▸ **Your tasks**:
A - In the passage on management fads, what amount did the Ford dealer offer in exchange for changing the survey response?
B - Extract the section of the passage on management fads from "What this is, is" up to and including "somehow your fault.", copying it word for word.

▸ **Selected passage**:
# # #

And now I understand why the Ford dealer was willing to bribe me $189 to change my survey response from 1's to 10's - they lose a bonus If their survey results go below a certain level.

What this is, is just another in a long line of shitty management practices.  And each of these shitty management practices usually pre-dates a major recession.   The WSJ article mentions "Total Quality Management" or TQM as they called it, and I lived through that fad at GM and UTC.   We would have these big meetings with lots of powerpoint (or back then, overhead projector) slide shows, exhorting us to have "total quality" throughout the manufacturing and development process.   What this meant or how to achieve it, was never stated.  And like with most motivational speakers, you leave these cheerleading sessions with a vague feeling that somehow you aren't doing your job right, or that the company's problems are somehow your fault.

The real reason GM's cars slid downhill in quality wasn't some lack of effort or people being lackadaisical, but rather the narrowing profit margins in what quickly became a very competitive worldwide business.  With aging factories, unfunded pension and healthcare liabilities, high union pay (2-3 times prevailing wages) and a bloated and overpaid management structure (2-3 times larger than our Japanese and European competitors and paid 5-10 times as much), something had to give.

# # #

Part of a data file:
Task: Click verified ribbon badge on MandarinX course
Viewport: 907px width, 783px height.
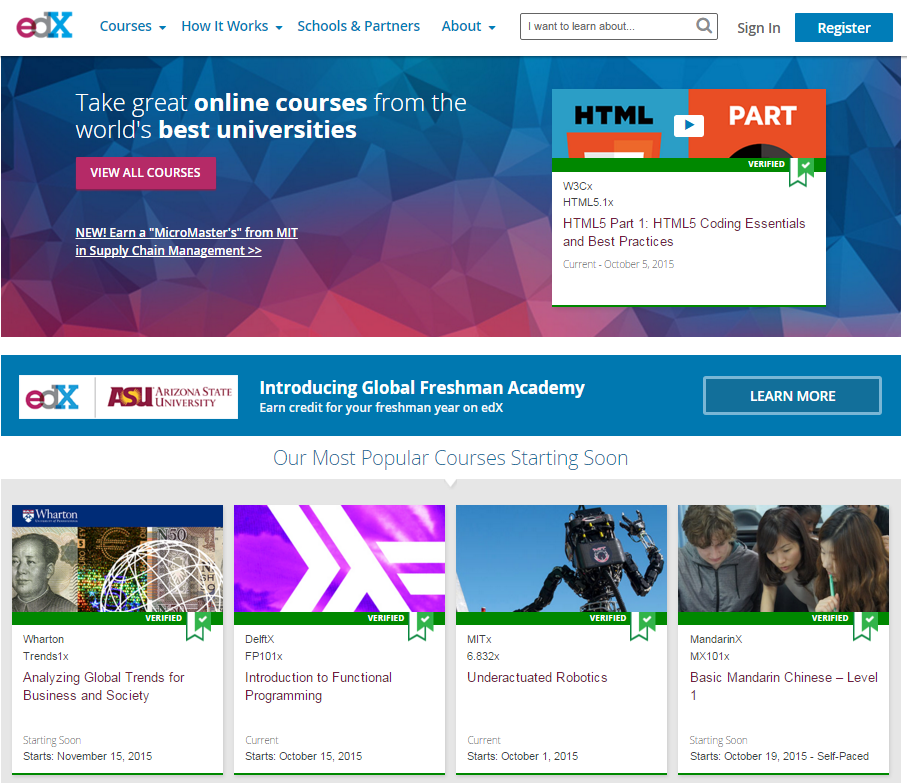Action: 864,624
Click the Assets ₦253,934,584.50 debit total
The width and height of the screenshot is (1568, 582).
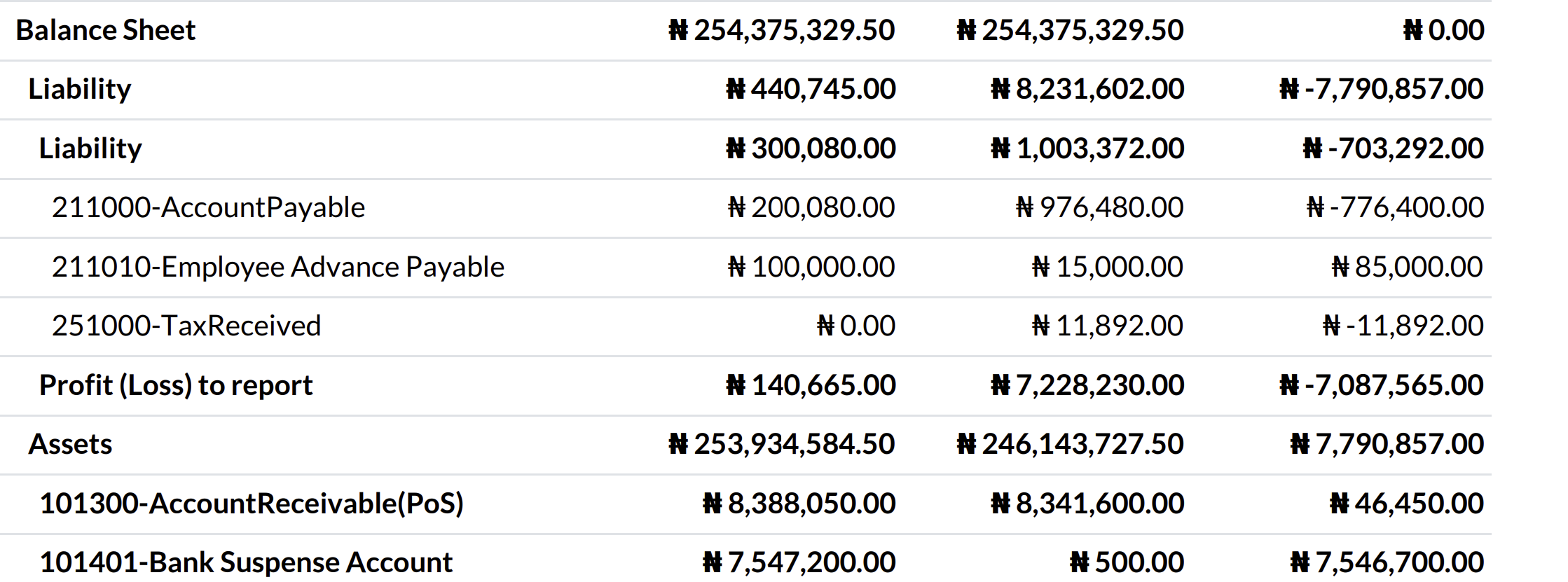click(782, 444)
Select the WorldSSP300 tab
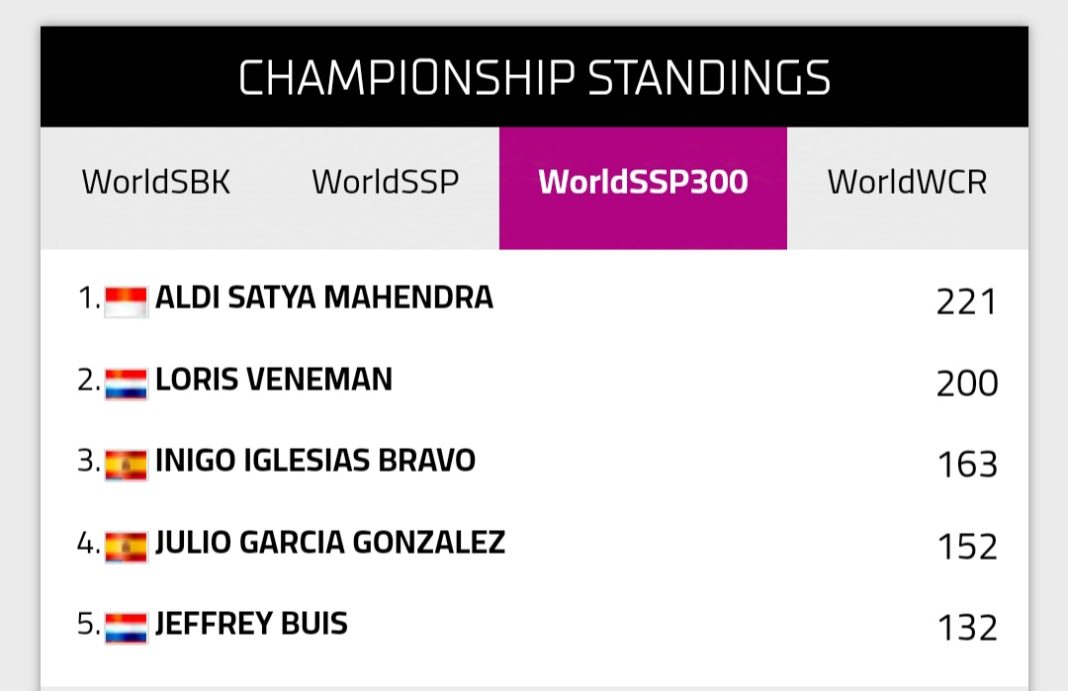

# # #

▸ **Final results**:
A - $189

B -
What this is, is just another in a long line of shitty management practices.  And each of these shitty management practices usually pre-dates a major recession.   The WSJ article mentions "Total Quality Management" or TQM as they called it, and I lived through that fad at GM and UTC.   We would have these big meetings with lots of powerpoint (or back then, overhead projector) slide shows, exhorting us to have "total quality" throughout the manufacturing and development process.   What this meant or how to achieve it, was never stated.  And like with most motivational speakers, you leave these cheerleading sessions with a vague feeling that somehow you aren't doing your job right, or that the company's problems are somehow your fault.